A l’origine, la galette, ronde et plate, était faite de pâte plutôt lourde. Elle s’allégea et prit par la suite différentes formes et recettes: feuilletée, demi-feuilletée, dite « de plomb », bâtarde, de Madrid, de Suisse, bretonne, normande, fondante, du Périgord, salée…

La recette la plus connue de la galette feuilletée à la frangipane vient de Marie de Médicis, la seconde épouse d’Henri IV. En quittant l’Italie, elle se fit remettre la recette d’une crème à la poudre d’amande, élaborée par le cuisinier de son plus proche soupirant, le comte Frangipani. La recette fut adoptée par la Cour de France.
Généralement, au Nord on mange la galette feuilletée à la frangipane et au Sud, la brioche en forme de couronne. En Provence, on trouve surtout la pâte briochée, ornée de fruits confits, sous les noms de pogne de Romans, fougasse, pompe de Provence.

Origine de la fève

Si elle porte ce nom, c'est parce qu'on plaçait à l'origine une véritable fève, un haricot blanc ou un pois chiche dans le gâteau. Les premières fèves en porcelaine ne sont apparues qu'après le Second Empire, en 1875. Au départ, elles étaient fabriquées selon des modèles en nombre restreint, évoquant la chance (trèfle, fer à cheval), la richesse (voiture), l'amour (roi ou dame de cœur), le pouvoir (reine, couronne, château) ou, bien sûr, la vertu (Enfant Jésus). À partir des années 1960, les formes, les motifs, les couleurs et les matières se sont multipliées à tel point que tout est possible ! L'imagination est laissée libre et des collectionneurs rassemblent désormais des milliers de figurines différentes.

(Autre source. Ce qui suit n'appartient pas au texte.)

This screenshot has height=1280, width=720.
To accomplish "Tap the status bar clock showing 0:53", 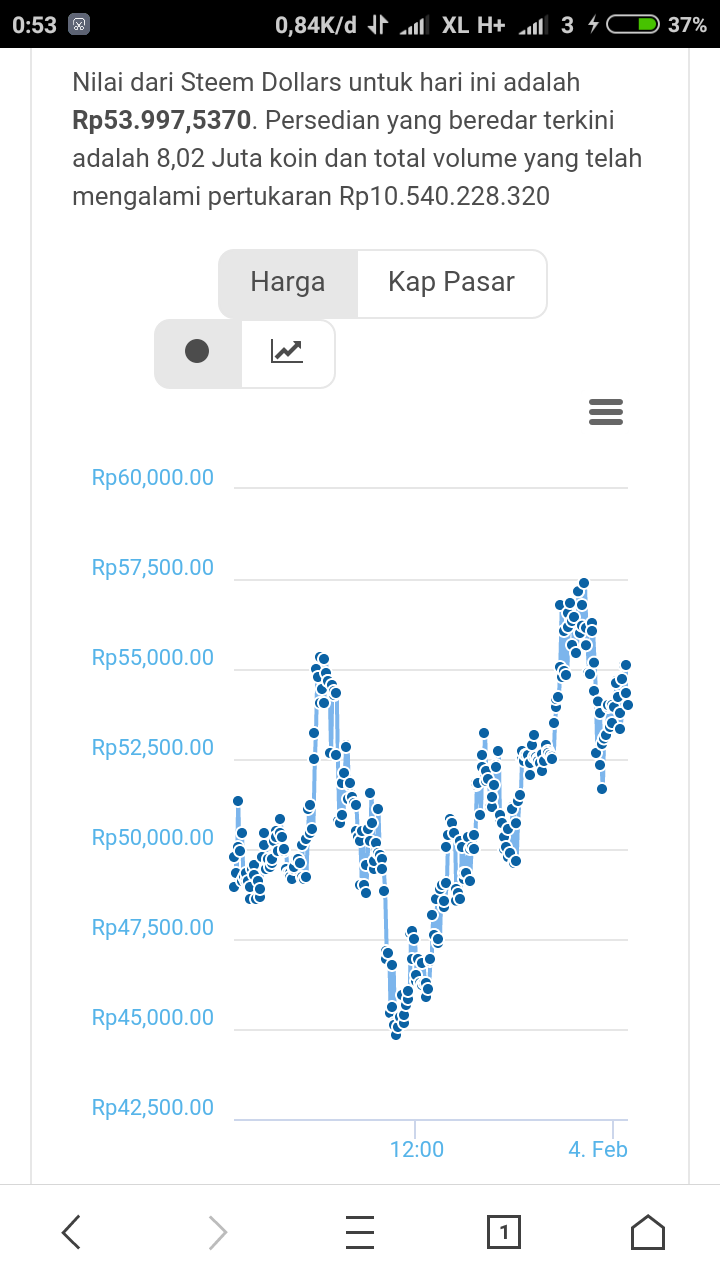I will click(35, 25).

Enfin, la fève n'était pas autrefois cachée dans la galette mais dans un sac où l'on mélangeait par exemple un haricot noir ou rouge au milieu de haricots blancs, autant au total que de personnes présentes. C'était, comme aujourd'hui, un enfant qui " tirait les rois " : il plongeait la main dans le sac et sortait un par un les haricots du sac en nommant les convives. Lorsqu'il sortait la fève noire ou rouge, on s'écriait " Vive le roi ! " et on fêtait tout le jour celui que le sort avait désigné. Le gâteau n'était partagé qu'ensuite.
En Angleterre, comme en Bourgogne, anciennement, on préférait former un couple "d'occasion" en mettant dans la galette une fève et un petit pois.
Au passage, savez-vous comment s’appellent les collectionneurs de fèves ? Ce sont des fabophiles.

La part du pauvre
On dit souvent qu'il faut découper la galette en prévoyant une part de plus qu'il n'y a de convives : c'est la fameuse " part du pauvre ". Autrefois en effet, les plus malheureux allaient ce jour-là de porte en porte demander " La petite part, La petite bouchée, La part du Bon Dieu, Pour l'amour de Dieu ". Gare à celui qui ne voulait rien offrir ! Les quêteurs chantaient férocement :

Si vous ne voulez rien nous donner,
Nous irons au jouc aux poules,
Nous prendrons tous vos chapons.  (Poitou)
Ou bien:
Que
Dieu vous donne
Diarrhée mortelle
Jusqu'à l'autre Noël !  (Charentes)

En revanche, les pauvres chantaient un remerciement s'ils étaient bien reçus:
Salut à Messieurs et Dames d'honneur,
Je vous donne le bonsoir de grand cœur,
Divertissez-vous bien dedans ce saint jour.
Il y avait aussi la part des absents:le fils aux armées, le parent sur un vaisseau du roi, le pêcheur qui n'était pas rentrés. La part était rangée dans la huche jusqu'à leur retour, une façon tendre de dire "on a pensé à vous". S'il se gardait longtemps, sans s'émietter et sans moisir, c'était un bon présage.